Claire fece un respiro profondo.
“Il mio vestito era qui.”
«Sì, lo era», rispose mia suocera. «Ora non c’è più.»
Claire girò la testa.
“L’hai preso?”
Madame de Montclair rise amaramente.
“L’ho preso io? No, cara. Volevo solo risparmiare ai miei ospiti un imbarazzo inutile.”
Quelle parole colpirono Claire in pieno petto.
“Signora…”
“Non ti presenterai nel mio salotto come se appartenessi davvero a questa famiglia. Stasera ci saranno persone importanti. Persone con un nome. Persone di alto rango. Tu non appartieni a questo mondo.”
Claire gli strinse la mano.
“Sono la moglie di Julien.”
“Tu sei l’errore di Julien.”
Calò un silenzio gelido.
Madame de Montclair indicò il grembiule.
“In cucina c’è carenza di personale. Il fornitore ha mandato meno camerieri del previsto. Quindi, ora che sei qui, finalmente potrai fare la differenza.”
Claire la fissò, incapace di decidere se si trattasse di crudeltà o di follia.
“Vuoi che lavi i piatti alla tua festa?”
“Voglio che tu resti dove sei.”
Madame de Montclair le si avvicinò e le sussurrò quasi all’orecchio:
“In fondo, sai benissimo di essere nato per servire. Non per sederti a tavola con gente come noi.”

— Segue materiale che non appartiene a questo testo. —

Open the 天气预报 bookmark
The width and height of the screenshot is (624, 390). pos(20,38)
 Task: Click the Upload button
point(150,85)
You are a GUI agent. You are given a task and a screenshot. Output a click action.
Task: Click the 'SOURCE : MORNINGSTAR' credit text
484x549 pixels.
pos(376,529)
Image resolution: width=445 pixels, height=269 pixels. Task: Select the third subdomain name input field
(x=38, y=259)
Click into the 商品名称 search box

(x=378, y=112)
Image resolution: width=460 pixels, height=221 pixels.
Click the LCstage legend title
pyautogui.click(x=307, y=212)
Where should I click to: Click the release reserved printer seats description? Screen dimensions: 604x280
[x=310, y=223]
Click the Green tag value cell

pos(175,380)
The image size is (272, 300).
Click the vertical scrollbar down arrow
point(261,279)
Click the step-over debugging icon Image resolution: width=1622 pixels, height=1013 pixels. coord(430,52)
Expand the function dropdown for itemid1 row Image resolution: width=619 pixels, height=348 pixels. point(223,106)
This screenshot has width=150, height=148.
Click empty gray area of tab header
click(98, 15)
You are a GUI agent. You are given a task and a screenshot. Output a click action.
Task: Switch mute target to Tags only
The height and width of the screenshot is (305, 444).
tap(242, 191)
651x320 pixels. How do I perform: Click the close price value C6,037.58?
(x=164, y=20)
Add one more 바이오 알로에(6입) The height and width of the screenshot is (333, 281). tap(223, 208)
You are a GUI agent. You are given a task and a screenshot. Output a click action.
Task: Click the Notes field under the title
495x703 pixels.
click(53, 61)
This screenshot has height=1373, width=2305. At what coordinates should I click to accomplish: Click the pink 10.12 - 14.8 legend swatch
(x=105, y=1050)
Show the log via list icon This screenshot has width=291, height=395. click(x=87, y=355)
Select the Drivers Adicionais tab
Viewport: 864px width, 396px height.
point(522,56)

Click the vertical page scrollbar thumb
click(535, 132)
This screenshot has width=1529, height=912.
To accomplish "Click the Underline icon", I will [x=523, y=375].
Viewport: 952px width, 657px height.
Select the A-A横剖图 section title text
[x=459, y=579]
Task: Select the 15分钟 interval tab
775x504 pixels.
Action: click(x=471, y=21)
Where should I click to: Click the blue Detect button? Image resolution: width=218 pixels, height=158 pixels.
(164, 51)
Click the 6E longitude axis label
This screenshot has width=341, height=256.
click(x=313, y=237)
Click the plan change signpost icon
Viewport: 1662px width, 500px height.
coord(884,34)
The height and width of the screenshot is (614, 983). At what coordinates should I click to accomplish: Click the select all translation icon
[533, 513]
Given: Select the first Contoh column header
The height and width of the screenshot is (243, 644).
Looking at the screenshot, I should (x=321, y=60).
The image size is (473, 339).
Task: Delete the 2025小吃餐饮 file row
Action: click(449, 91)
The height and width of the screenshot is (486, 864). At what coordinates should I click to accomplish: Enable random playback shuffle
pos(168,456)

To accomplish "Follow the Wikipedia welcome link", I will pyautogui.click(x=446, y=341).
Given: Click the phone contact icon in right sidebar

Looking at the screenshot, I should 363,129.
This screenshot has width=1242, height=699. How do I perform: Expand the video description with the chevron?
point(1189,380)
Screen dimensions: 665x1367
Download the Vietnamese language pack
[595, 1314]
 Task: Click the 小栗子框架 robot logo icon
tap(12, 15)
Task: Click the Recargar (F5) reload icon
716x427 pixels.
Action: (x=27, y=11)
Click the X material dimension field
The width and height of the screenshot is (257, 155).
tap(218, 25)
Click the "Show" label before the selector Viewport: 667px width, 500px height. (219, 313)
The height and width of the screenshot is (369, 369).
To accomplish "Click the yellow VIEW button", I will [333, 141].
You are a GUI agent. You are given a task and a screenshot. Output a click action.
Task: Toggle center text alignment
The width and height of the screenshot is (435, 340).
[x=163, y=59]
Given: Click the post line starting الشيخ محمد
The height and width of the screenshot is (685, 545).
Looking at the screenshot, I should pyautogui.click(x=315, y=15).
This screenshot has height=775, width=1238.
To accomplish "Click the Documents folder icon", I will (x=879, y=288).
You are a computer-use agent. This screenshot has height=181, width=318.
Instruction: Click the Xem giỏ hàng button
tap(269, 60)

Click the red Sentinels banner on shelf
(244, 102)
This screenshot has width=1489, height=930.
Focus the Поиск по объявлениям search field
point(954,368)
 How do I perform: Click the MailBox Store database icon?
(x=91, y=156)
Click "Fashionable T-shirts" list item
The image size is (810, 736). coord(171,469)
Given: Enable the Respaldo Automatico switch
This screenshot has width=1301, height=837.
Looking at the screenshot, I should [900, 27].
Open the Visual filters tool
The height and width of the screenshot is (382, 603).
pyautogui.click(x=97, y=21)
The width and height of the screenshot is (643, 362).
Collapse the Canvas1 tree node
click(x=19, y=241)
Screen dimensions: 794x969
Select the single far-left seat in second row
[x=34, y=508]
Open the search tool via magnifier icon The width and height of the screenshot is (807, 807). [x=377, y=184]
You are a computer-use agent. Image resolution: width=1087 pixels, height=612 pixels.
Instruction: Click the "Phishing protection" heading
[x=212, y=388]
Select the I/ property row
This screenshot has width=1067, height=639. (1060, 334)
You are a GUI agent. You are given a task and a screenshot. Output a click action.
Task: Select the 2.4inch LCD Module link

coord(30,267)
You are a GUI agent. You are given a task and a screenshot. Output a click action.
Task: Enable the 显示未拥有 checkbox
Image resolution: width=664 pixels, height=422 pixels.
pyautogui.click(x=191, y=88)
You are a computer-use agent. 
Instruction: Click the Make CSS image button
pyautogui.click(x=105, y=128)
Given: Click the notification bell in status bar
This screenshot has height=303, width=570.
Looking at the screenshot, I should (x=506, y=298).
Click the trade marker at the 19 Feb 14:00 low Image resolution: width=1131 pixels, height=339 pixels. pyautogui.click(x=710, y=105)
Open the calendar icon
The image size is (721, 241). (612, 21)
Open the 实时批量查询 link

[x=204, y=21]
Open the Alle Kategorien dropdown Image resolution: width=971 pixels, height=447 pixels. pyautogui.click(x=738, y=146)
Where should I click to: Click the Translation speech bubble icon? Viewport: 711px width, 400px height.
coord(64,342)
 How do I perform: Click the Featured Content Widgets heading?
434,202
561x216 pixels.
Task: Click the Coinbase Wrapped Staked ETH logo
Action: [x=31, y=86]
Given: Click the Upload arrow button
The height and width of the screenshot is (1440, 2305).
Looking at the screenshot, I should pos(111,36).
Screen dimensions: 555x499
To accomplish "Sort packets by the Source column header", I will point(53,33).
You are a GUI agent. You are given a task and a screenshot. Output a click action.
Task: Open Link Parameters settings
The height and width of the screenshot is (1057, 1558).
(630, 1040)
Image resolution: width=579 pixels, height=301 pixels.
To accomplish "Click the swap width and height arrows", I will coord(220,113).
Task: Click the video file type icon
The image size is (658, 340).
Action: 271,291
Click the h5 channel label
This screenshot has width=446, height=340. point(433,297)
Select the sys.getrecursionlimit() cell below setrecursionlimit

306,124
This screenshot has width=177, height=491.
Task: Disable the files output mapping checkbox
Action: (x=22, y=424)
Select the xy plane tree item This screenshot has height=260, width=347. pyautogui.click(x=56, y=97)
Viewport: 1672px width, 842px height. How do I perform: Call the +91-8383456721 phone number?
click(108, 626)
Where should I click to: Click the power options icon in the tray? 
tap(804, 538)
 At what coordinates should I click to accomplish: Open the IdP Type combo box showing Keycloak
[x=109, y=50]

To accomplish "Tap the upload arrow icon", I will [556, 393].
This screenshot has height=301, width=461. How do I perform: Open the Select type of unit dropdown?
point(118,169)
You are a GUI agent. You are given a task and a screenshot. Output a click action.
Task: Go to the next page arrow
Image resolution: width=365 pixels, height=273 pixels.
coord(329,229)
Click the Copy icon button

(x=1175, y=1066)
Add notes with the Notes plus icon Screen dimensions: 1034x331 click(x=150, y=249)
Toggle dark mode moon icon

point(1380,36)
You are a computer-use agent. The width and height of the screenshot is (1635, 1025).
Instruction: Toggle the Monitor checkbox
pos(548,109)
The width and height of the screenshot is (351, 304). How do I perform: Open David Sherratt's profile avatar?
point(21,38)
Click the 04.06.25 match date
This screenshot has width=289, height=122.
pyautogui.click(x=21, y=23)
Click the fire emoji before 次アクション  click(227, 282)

Claire sentì gli occhi bruciare.
Ma lei non pianse davanti a lei.
Prese un grembiule.
Lo accese in silenzio.
E lei scese in cucina.
All’esterno, il soggiorno brillava
A.
L’aria in cucina era calda, pesante e soffocante. Grandi pentole fumavano. Il personale si affaccendava. I piatti si accumulavano sul lavello.
Claire si rimboccò le maniche e immerse le mani nell’acqua saponata.
Un piatto.
Poi il secondo.
Poi un altro.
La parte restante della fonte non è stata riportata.